I’ll listen to their metaphors and choice of words and use those ideas with them when I’m communicating, including when I use hypnotic inductions – which are always tailored for them, even if the induction framework is a standard one. Within a structured induction we can still use words and ideas that align with the client’s unique way of communicating.
We adapt our approach to them so they don’t have to adapt theirs to ours.
Getting too theoretical with clients, insisting the client fit a certain mould like some wrong-footed Cinderella sibling, may be a sign of therapeutic insecurity.
Principle two: Learn to tolerate uncertainty
Sometimes it’s not at all clear initially what a client needs from you, or even what the problem is. In such times, because we feel we must appear to be the professional or expert, we may leap to conclusions based on theory simply to help us feel better.
- “Ah, you must be traumatized!”
- “Your inner child must be hurting!” (whether this is a metaphor which chimes with them or not)
- “You’re in denial!”
And so on.
But sometimes we need to just sit, gather information, let the client talk, and not jump to any theory-based (or indeed any) conclusions prematurely.
We need to get good at not knowing… yet.
Learning to tolerate and even relax with uncertainty so that we don’t feel the need to hide behind theory as to what should be happening is a key and core skill for therapists, and comes through experience and awareness that it is a skill we need to develop.
A good therapist isn’t wedded to a hypothesis and is prepared to adapt their response and ‘go off-script‘ sometimes.
Principle three: If something isn’t working, try something else
So often when a client has told me what they want to see me about before they actually come, I’ve prepared and planned in depth what I would do with them. Often, though, I’ve had to partially or even completely abandon those plans when I actually met the person.
In this account of my work with a client in a nursing home, I had planned to use Rewind with the elderly client who had developed a phobia. It was all going to be so simple and neat.
But when I actually met her, going from preplanned map to territory as it were, I had to totally change my approach.
With another client, Sally (who you can read about here under the “Enjoy your Trip” heading), I’d assumed I’d use hypnotic procedures… and I did, to some extent, but the real therapy happened away from my therapy room via an approach that I hadn’t foreseen at first and only tried after other approaches had been less effective.
We need to be prepared to make room in our minds for alternative motivations, meanings, and explanations for what our clients bring to us and, if necessary, try something different until we find the approach that does work.
Becoming truly creative
Ultimately, we need to remain open-minded to see what’s really going on. We need to see our clients directly and clearly, not obscured through a distorting screen of overcomplicated theory or therapeutic ideology.
We can allow for the possibility that what works for many people won’t necessarily work for this particular person.
If we use hypnotic therapy, we need to be adaptive and creative with that too.
We can learn to use and sometimes trust our unconscious minds, our intuition, to provide solutions that come from us having first relaxed with not knowing.

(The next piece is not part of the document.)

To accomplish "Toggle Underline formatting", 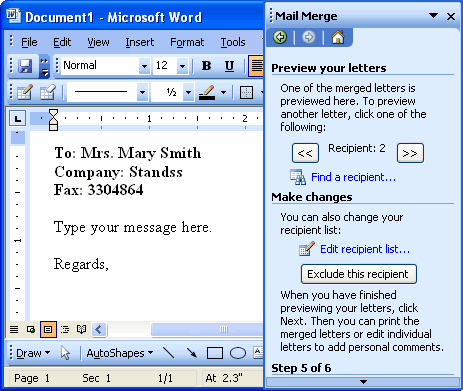I will 229,66.
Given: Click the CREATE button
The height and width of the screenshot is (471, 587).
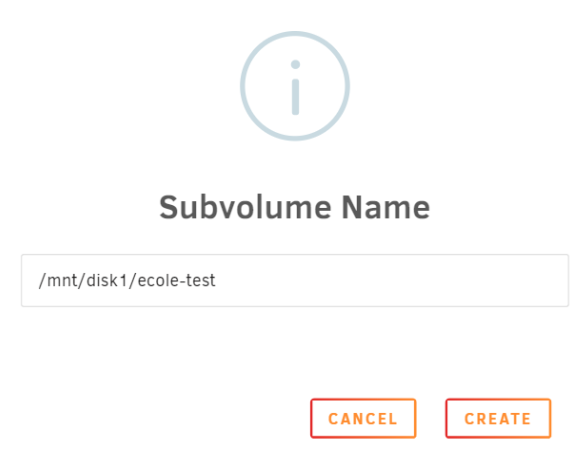Looking at the screenshot, I should (x=498, y=418).
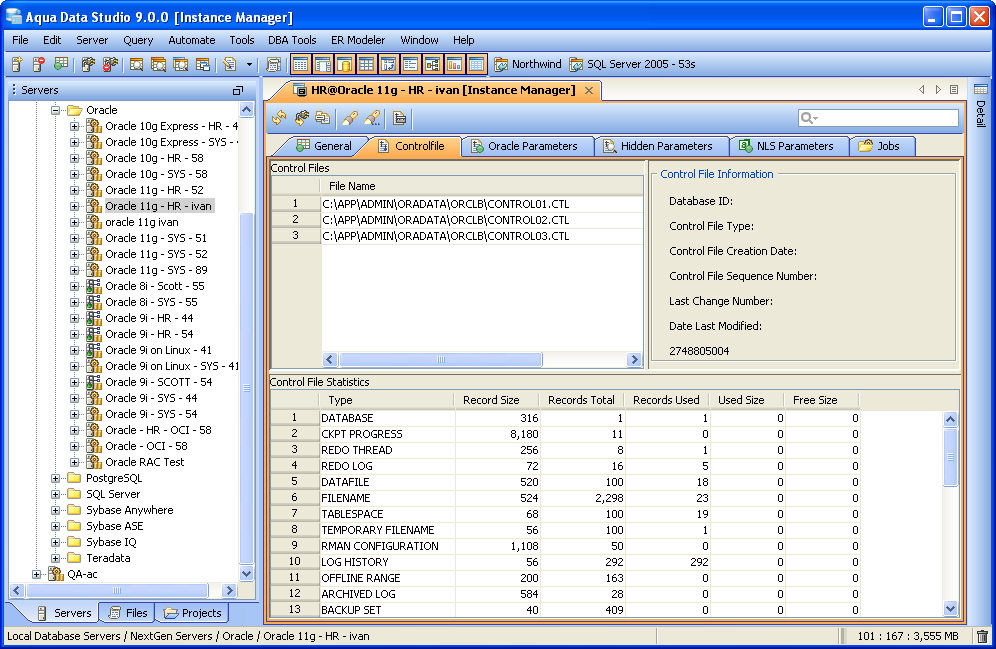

Ultimately theory can be useful if it’s based on the human givens of the human condition collected from scientific observation.
Rather than mistaking metaphors for literal truths and leaping to premature conclusions, we need to relax and let our clients show us who they are and what they need as unique human beings who might need unique therapeutic interventions. Interventions that, while still aligned with recognizable principles of what it means to be human, may look to the outsider nothing like any theory.
I’m happy to say that Daphne did, once we’d ditched the Freudian Greek sex metaphors, become calmer visiting her dentist!